--- WHAT TO PRODUCE ---
Reproduce every line in the listing that contains the word "dropdown".

--- EXCERPTED RECORDS ---
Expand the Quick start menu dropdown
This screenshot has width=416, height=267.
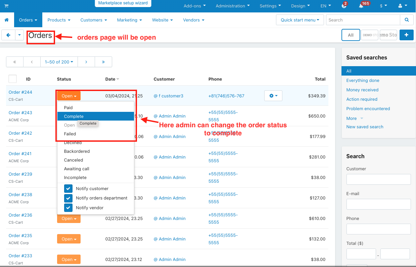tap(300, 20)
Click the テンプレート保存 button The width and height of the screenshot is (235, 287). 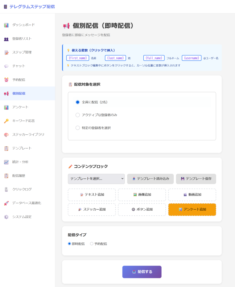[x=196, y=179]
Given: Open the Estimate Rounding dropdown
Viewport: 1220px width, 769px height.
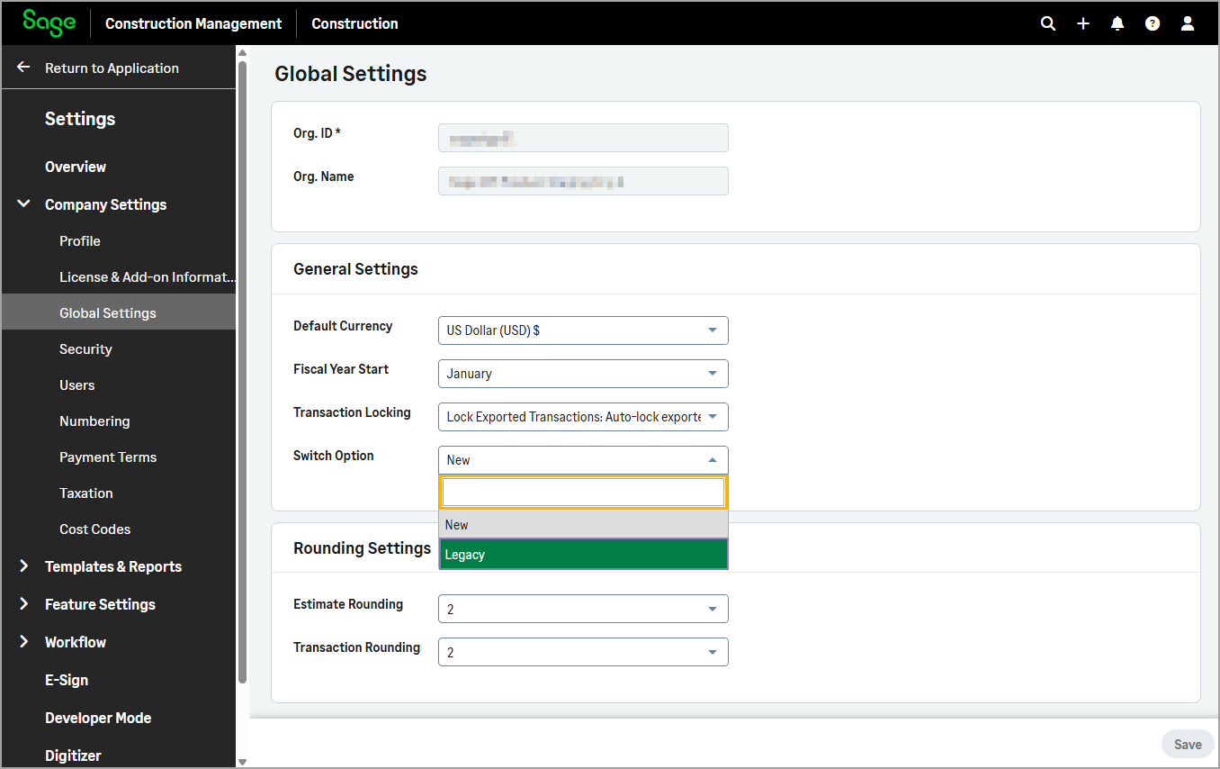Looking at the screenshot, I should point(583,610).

...

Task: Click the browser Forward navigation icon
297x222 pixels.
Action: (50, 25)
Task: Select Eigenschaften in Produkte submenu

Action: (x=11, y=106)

--- PROBLEM SOLUTION ---
Expand the Quick start menu dropdown
Given: Open the Estimate Rounding dropdown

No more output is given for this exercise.